# [Problem]
Using the material below, copy every line where "screenshot" appears.

# [Provided data]
· · ·

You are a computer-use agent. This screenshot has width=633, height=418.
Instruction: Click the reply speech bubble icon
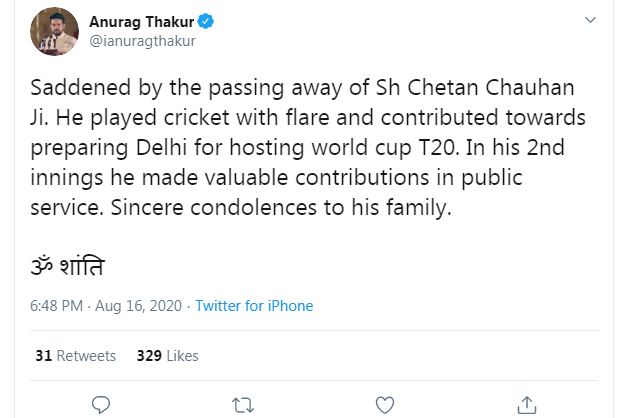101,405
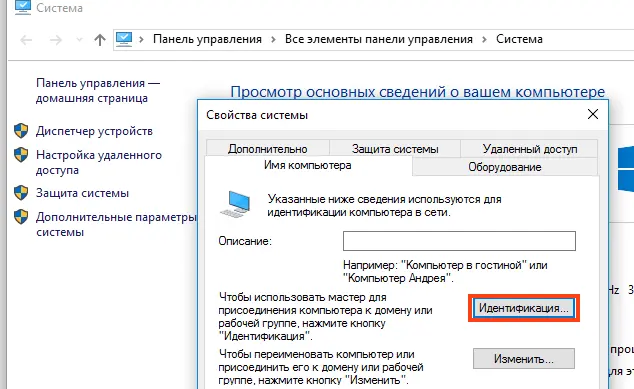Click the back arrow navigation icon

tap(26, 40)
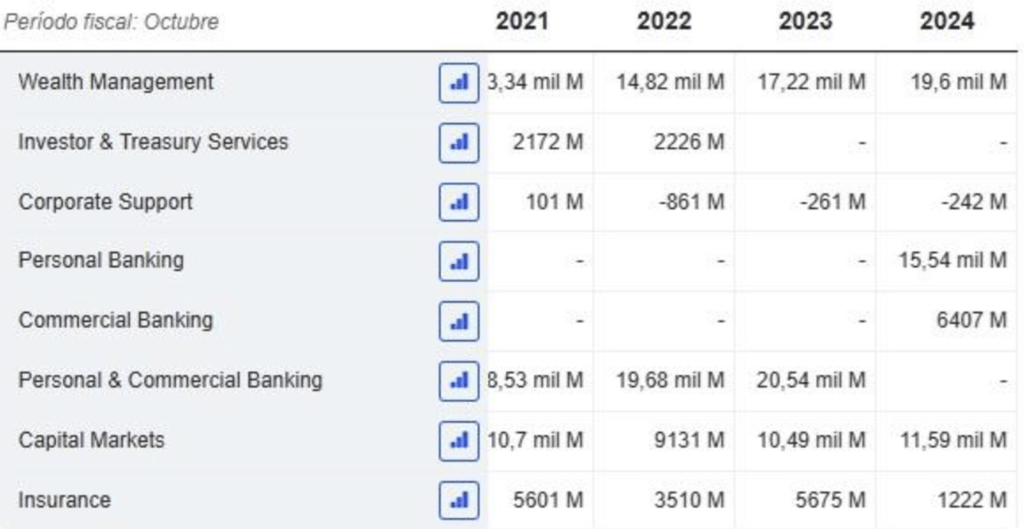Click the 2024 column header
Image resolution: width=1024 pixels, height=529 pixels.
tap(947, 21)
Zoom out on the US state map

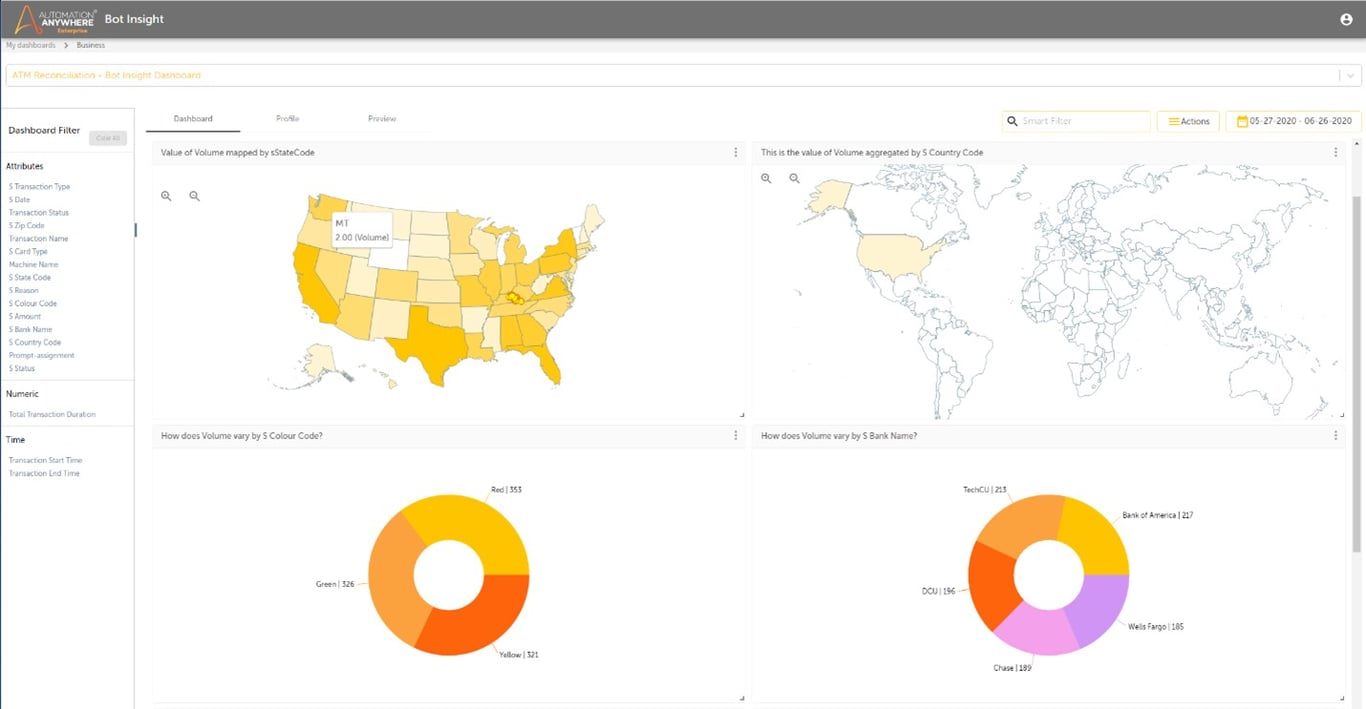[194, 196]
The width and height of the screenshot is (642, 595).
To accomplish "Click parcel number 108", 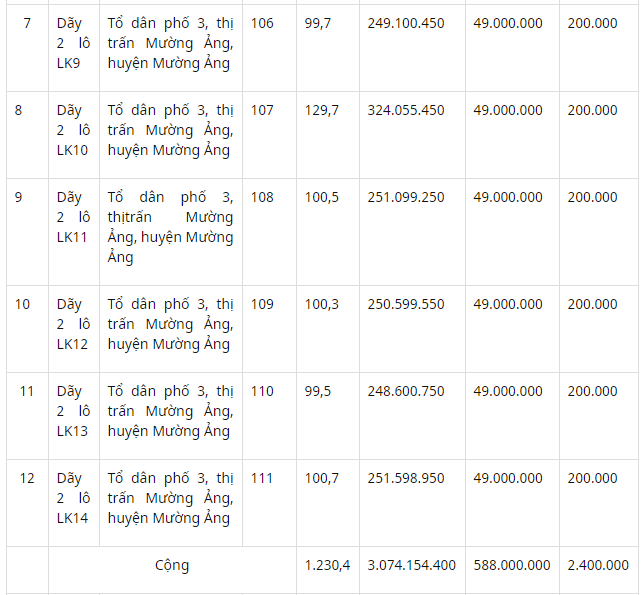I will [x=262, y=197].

· · ·

# [Reply to the exercise]
You are a computer-use agent. This screenshot has width=633, height=418.
The width and height of the screenshot is (642, 595).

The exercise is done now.